* **What you have to do**
Carry on the text about statistical methods for clinical studies in small patient groups, beginning right after its last sentence.

* **Document excerpt**

* * *

Six to eight per cent of the EU population - equivalent to as many as 36 million people - suffer from one of the 5,000 to 8,000 known rare diseases. Both for the research of new treatments for rare diseases, as well as personalised medicine and the development of medicines for children, the patient groups available are often only small. At the MedUni Vienna, smaller patient groups are increasingly being focused on, for example in the Centre for Rare and Undiagnosed Diseases (CeRUD), but also at the Institute of Medical Statistics, especially in relation to the development of statistical methods to evaluate clinical studies for small groups.
The Institute of Medical Statistics at the MedUni Vienna is one of the world's leading institutions for the development of statistical methods used to plan and analyse clinical studies. The MedUni Vienna is also involved in three EU projects on this subject (ASTERIX, IDEAL and INSPIRE), which were set up to develop new methods for the design and analysis of clinical studies in small patient groups.
"The options for evaluating new therapeutic and pharmacological developments using conventional statistical methods are very limited due to the small patient groups, and often fail to lead to any clear statements regarding the effectiveness of innovative treatments," says Martin Posch, Head of the Institute of Medical Statistics at the Center for Medical Statistics, Informatics and Intelligent Systems. "As a result, we need to develop more efficient statistical methods."

* * *

* **Given entries**
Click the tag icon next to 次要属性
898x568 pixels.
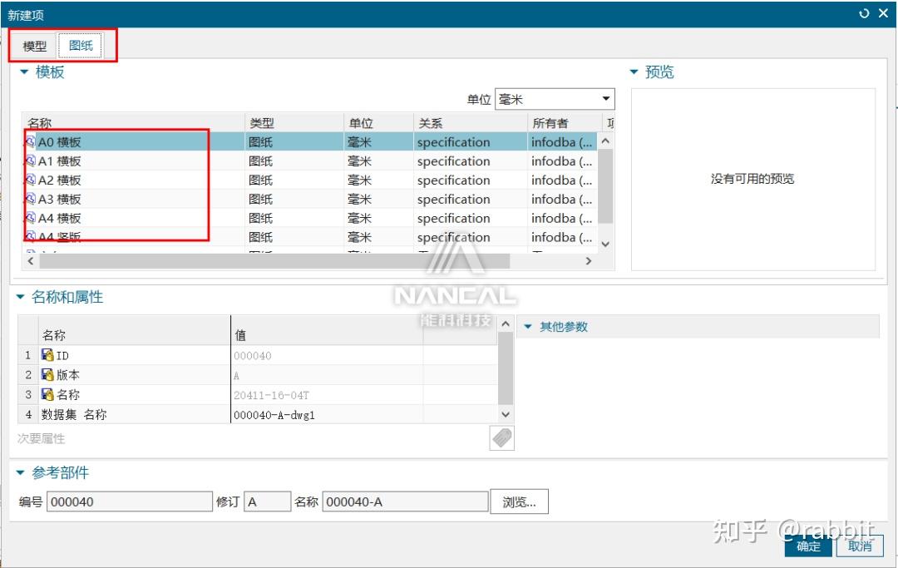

* * *

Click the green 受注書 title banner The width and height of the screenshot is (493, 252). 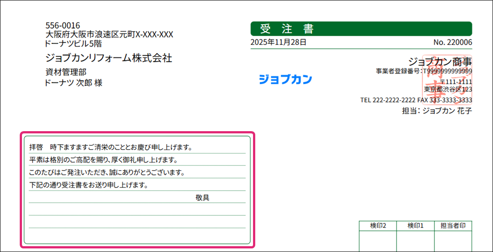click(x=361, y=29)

* * *

* **Answer for this exercise**
Adaptive designs for clinical studies have been developed at the MedUni Vienna. For the first time, these allow the study design to be adapted quickly and effectively during an ongoing study. Interim results from a study can be used, for example, to optimise the allocation of medication-based treatment to patients. Says Posch: "The challenge lies in making statistically valid statements during the statistical analysis despite the changes to the ongoing study." Studies can therefore be made more efficient and often even shortened. "This also ensures that patients receive ineffective treatments less often." At the same time, the approval of new forms of treatment and medications can be accelerated for the affected groups thanks to these methods.
Another approach being taken in research is the transfer of research results to new groups of patients (extrapolation). "The development of statistical methods for the controlled extrapolation of findings on the effectiveness and safety of medications from adults to children is essential for the efficient development of new medications and their use in children," says Christoph Male from the MedUni Vienna's University Department of Paediatrics and Adolescent Medicine. As the Austrian representative to the Paediatric Committee of the European Medicines Agency, Male played a key role in helping to design the new concept document on this subject. "These new methods will help to reduce the number of children required in clinical studies to the necessary level. The cooperation between clinical practice and statistics is crucial for their success."